▶ [Exercise] The answer is the first line of the listing and every line after it through the one containing "DER JAPANISCHE WEG", exact, with pictures removed.

▶ [Source data]
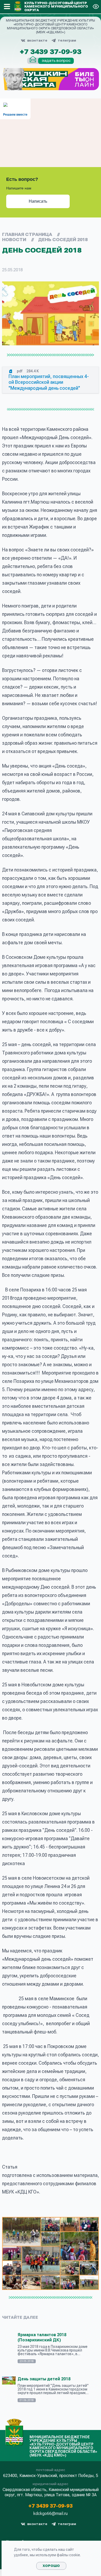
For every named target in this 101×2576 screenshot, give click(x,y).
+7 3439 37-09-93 (50, 52)
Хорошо (51, 2566)
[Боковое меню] (7, 6)
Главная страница (27, 234)
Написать (38, 201)
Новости (14, 239)
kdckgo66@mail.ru (50, 2514)
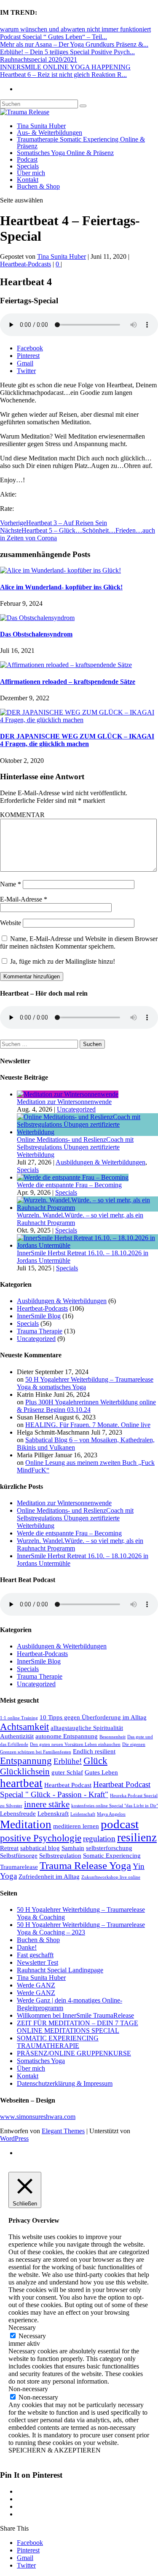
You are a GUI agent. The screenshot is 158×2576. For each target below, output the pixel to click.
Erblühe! (68, 1761)
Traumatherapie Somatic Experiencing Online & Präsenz (81, 143)
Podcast (27, 159)
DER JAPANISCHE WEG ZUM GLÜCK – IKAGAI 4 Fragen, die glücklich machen (77, 740)
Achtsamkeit (24, 1726)
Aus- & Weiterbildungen (49, 132)
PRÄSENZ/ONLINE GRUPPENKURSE (74, 2053)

▶ [Answer to this exercise]
For every named target in this 101×2576 screenshot, give click(x,y).
+7 3439 37-09-93 (50, 52)
Хорошо (51, 2566)
[Боковое меню] (7, 6)
Главная страница (27, 234)
Написать (38, 201)
Новости (14, 239)
kdckgo66@mail.ru (50, 2514)
You are a GUI agent. The screenshot is 158×2576. For each target below, output the pixel to click.
Erblühe! (68, 1761)
Traumatherapie Somatic Experiencing Online & Präsenz (81, 143)
Podcast (27, 159)
DER JAPANISCHE WEG ZUM GLÜCK – IKAGAI 4 Fragen, die glücklich machen (77, 740)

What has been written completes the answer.